New research can help parents avoid care proceedings
3 April 2013
New research by Professor Judith Masson on care proceedings shows success in scheme to divert cases from court…
Professor Judith Masson of the School of Law and Dr Jonathan Dickens, senior lecturer in social work at UEA, found that the ‘pre-proceedings process’ introduced in 2008 can help parents avoid care proceedings. The pre-proceedings process involves social workers writing to parents, who are at risk of care proceedings and inviting them to a meeting to discuss this. The letter qualifies parents for free legal aid so that they can have legal advice at this meeting. Legal advice, and the discussion with social workers at the meeting, encouraged parents to engage with Children’s Services, to make use of the services offered, and to improve their parenting or agree to their children being looked after by relatives or foster carers. Around a quarter of cases remained out of care proceedings, with two-thirds of parents improving their care, and the other third agreeing to alternative care.
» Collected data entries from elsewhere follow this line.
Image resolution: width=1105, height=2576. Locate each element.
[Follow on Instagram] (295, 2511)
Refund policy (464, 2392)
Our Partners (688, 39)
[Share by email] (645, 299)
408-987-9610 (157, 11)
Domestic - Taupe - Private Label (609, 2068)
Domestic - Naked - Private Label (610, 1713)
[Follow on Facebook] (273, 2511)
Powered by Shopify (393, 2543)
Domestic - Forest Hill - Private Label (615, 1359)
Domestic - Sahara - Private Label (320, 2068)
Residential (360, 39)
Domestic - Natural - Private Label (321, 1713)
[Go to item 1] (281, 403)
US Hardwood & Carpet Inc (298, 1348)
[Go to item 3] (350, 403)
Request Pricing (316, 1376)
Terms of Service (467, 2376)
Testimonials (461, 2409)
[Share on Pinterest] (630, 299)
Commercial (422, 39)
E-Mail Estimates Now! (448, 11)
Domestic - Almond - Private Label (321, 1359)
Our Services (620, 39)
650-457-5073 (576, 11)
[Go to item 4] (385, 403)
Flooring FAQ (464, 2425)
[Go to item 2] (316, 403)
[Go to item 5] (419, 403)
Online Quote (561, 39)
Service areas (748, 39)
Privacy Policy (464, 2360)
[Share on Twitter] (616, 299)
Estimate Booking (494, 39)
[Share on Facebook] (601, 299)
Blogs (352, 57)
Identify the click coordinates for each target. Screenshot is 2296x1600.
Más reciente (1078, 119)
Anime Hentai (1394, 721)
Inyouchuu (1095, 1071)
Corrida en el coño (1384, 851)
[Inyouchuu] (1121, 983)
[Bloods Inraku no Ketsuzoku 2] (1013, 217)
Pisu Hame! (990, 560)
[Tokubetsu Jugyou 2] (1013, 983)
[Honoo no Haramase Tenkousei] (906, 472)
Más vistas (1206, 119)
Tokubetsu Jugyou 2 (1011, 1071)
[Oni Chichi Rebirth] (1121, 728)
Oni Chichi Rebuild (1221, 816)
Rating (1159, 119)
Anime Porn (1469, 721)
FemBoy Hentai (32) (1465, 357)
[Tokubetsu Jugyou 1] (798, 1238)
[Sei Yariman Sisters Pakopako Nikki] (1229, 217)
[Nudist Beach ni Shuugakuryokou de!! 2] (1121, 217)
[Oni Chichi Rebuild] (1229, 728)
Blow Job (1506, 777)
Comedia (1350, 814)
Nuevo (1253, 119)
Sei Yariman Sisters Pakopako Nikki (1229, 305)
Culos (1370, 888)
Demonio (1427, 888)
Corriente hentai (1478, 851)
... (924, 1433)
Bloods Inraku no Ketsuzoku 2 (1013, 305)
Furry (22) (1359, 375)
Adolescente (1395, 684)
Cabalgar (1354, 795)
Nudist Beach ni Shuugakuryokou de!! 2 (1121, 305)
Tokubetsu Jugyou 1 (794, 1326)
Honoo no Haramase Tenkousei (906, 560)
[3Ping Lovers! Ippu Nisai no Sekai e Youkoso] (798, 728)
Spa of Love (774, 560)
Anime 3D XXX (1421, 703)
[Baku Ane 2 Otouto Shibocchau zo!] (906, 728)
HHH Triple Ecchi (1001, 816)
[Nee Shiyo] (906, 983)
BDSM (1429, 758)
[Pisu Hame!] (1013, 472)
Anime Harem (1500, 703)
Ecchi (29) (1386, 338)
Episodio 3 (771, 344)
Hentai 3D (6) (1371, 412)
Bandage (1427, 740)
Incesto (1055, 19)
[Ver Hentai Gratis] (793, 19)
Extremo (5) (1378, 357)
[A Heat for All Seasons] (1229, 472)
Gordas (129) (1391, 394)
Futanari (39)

The process was less successful in another of its aims – to enable courts to decide cases more quickly. There was no difference between the length of cases where social workers first followed the pre-proceedings process and those that went straight to court. The time spent on the pre-proceedings process meant that applications to court were delayed. It had been intended that the time spent in pre-proceedings would be balanced by shorter proceedings but this did not happen; courts took little or no account of social workers’ pre-proceedings work.